When we combine all these facts with the simple notions of Mother Nature and evolution, it becomes quite clear that full spectrum, white light provides the best growth environment for plants. However, we also see via our spectral absorption curves a few surprises. First, green light is not reflected nearly as much as most people assume. Further, yellow and orange wavelengths appear to be
absorbed minimally and offer the lowest absorption rates of any of the visible wavelengths.

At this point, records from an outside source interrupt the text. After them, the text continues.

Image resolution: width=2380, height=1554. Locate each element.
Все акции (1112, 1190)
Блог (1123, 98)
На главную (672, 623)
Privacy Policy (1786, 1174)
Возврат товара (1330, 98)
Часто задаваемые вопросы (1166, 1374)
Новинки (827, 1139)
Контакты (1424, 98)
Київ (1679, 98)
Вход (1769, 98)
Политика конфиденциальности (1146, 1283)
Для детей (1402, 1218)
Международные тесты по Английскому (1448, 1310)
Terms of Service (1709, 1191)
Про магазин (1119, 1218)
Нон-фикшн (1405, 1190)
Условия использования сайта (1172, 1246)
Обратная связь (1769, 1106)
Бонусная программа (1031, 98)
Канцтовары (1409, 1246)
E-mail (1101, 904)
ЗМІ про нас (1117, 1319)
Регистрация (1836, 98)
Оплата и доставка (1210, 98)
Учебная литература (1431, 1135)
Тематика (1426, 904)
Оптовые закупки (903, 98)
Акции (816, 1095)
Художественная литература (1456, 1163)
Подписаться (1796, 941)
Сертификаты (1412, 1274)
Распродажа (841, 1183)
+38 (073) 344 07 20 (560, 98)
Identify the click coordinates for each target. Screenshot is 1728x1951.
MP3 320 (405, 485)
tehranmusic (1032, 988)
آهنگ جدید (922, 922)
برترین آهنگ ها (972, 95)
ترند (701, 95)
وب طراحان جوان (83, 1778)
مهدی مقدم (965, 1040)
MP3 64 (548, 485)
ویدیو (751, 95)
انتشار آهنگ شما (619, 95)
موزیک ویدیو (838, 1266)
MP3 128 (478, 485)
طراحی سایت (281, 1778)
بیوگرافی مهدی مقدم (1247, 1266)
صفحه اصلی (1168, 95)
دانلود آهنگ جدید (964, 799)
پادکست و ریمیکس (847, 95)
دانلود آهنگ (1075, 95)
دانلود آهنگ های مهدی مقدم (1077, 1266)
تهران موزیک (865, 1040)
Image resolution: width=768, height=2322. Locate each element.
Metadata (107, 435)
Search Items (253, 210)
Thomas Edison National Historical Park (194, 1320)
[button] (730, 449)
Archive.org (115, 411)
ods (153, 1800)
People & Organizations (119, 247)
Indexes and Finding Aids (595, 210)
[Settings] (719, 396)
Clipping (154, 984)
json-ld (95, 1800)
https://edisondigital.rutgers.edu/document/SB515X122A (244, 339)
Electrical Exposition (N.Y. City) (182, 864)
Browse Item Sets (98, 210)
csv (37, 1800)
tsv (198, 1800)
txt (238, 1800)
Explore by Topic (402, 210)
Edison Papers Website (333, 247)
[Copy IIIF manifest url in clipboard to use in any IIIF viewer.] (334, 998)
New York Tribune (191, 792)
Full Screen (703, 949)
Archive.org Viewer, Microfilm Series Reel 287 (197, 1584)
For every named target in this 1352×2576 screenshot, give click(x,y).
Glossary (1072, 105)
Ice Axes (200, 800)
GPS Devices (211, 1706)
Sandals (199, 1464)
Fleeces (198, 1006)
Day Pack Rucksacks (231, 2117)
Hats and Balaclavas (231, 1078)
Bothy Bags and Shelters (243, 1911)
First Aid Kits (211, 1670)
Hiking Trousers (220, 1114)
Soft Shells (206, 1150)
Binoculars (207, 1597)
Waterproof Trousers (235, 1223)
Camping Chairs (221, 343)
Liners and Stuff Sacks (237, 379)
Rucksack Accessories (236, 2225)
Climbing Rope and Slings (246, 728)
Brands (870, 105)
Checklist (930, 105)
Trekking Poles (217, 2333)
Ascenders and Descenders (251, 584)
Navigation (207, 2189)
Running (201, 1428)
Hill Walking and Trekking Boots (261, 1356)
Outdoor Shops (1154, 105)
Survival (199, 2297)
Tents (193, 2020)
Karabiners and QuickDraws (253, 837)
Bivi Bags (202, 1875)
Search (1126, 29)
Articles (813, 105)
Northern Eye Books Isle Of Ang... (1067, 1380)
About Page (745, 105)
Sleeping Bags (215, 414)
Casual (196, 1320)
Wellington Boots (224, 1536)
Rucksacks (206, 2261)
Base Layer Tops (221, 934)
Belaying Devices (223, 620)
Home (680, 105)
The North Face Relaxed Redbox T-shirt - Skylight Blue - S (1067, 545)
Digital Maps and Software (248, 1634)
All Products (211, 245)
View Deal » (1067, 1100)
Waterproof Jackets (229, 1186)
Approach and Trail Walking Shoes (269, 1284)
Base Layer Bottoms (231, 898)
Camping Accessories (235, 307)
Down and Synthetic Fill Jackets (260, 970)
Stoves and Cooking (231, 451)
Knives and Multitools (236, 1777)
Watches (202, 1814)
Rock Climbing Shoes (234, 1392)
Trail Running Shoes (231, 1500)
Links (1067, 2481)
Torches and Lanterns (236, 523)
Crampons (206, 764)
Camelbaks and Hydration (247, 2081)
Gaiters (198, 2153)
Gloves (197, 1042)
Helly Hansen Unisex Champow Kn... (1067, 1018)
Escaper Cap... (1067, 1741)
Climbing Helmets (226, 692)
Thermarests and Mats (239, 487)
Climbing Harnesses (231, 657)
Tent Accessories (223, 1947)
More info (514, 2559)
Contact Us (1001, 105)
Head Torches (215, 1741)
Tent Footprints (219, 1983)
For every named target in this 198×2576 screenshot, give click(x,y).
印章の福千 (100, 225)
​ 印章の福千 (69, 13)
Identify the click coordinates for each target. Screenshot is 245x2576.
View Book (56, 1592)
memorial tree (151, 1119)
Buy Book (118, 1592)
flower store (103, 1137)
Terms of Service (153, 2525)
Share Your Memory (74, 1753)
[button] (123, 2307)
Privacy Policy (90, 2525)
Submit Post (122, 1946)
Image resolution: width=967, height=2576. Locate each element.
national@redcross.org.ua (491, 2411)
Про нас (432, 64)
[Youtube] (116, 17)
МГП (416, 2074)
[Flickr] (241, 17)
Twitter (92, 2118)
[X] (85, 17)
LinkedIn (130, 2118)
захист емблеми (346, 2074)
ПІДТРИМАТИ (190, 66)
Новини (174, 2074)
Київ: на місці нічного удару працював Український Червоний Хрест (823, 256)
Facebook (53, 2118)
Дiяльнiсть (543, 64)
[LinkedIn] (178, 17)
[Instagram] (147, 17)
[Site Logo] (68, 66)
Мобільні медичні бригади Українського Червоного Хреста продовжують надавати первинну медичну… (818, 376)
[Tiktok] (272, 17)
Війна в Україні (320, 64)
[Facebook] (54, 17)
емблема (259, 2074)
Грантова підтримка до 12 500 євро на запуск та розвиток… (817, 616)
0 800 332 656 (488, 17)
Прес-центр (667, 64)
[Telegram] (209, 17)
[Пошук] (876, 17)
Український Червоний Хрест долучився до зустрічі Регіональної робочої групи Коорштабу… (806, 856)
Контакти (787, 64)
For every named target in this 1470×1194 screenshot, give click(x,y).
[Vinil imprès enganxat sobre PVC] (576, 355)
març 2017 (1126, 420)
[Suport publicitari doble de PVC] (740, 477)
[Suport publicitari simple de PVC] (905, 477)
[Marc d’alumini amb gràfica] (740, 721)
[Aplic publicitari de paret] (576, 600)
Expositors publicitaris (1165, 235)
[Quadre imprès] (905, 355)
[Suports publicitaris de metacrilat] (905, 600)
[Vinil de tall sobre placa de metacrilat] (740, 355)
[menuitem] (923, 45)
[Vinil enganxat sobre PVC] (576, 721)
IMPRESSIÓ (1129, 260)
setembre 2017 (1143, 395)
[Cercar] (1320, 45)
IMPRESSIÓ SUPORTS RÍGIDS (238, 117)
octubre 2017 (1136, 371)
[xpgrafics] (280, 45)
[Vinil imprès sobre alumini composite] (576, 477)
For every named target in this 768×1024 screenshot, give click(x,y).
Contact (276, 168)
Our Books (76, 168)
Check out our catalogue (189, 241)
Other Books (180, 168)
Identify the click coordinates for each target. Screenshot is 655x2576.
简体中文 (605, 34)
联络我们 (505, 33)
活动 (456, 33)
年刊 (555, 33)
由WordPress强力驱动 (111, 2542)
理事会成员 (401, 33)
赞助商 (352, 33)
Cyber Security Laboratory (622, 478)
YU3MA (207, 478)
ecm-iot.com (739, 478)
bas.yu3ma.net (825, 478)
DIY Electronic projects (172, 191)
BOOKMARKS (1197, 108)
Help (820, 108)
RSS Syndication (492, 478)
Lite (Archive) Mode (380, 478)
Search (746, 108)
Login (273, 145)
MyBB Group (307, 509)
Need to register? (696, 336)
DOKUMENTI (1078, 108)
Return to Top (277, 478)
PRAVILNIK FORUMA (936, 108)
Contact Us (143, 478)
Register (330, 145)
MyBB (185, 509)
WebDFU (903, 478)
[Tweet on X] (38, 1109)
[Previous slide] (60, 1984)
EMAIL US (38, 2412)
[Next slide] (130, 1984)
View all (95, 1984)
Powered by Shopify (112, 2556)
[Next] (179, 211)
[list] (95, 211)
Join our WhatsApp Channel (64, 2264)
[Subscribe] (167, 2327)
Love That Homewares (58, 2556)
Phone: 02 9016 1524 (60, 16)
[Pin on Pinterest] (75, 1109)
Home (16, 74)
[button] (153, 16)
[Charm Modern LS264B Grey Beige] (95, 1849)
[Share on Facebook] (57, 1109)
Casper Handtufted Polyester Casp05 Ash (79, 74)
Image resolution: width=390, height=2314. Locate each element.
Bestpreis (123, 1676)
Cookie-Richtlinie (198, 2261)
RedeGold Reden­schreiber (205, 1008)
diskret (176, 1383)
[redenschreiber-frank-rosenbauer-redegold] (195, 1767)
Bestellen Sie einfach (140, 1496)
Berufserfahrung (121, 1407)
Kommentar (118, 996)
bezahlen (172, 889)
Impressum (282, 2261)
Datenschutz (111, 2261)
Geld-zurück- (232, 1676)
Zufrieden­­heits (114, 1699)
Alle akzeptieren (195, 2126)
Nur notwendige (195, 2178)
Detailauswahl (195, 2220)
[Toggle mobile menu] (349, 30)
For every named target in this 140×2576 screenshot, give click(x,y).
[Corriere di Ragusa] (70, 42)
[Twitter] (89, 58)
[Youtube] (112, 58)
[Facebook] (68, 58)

This brings into question just how effective (and efficient) the more orange-hued HPS bulbs really are during flowering and offers a strong argument towards supplemental lighting during the flowering stage in order to achieve a fuller spectrum of white light.
In the end, we can always fall to science for the answers, but there is also the easy – and more obvious – solution… the outdoor classroom. All we need to do is study plants in their natural environs and take a look around. When we step outside and see what makes a 12-foot cannabis tree thrive, all we need to do it look up.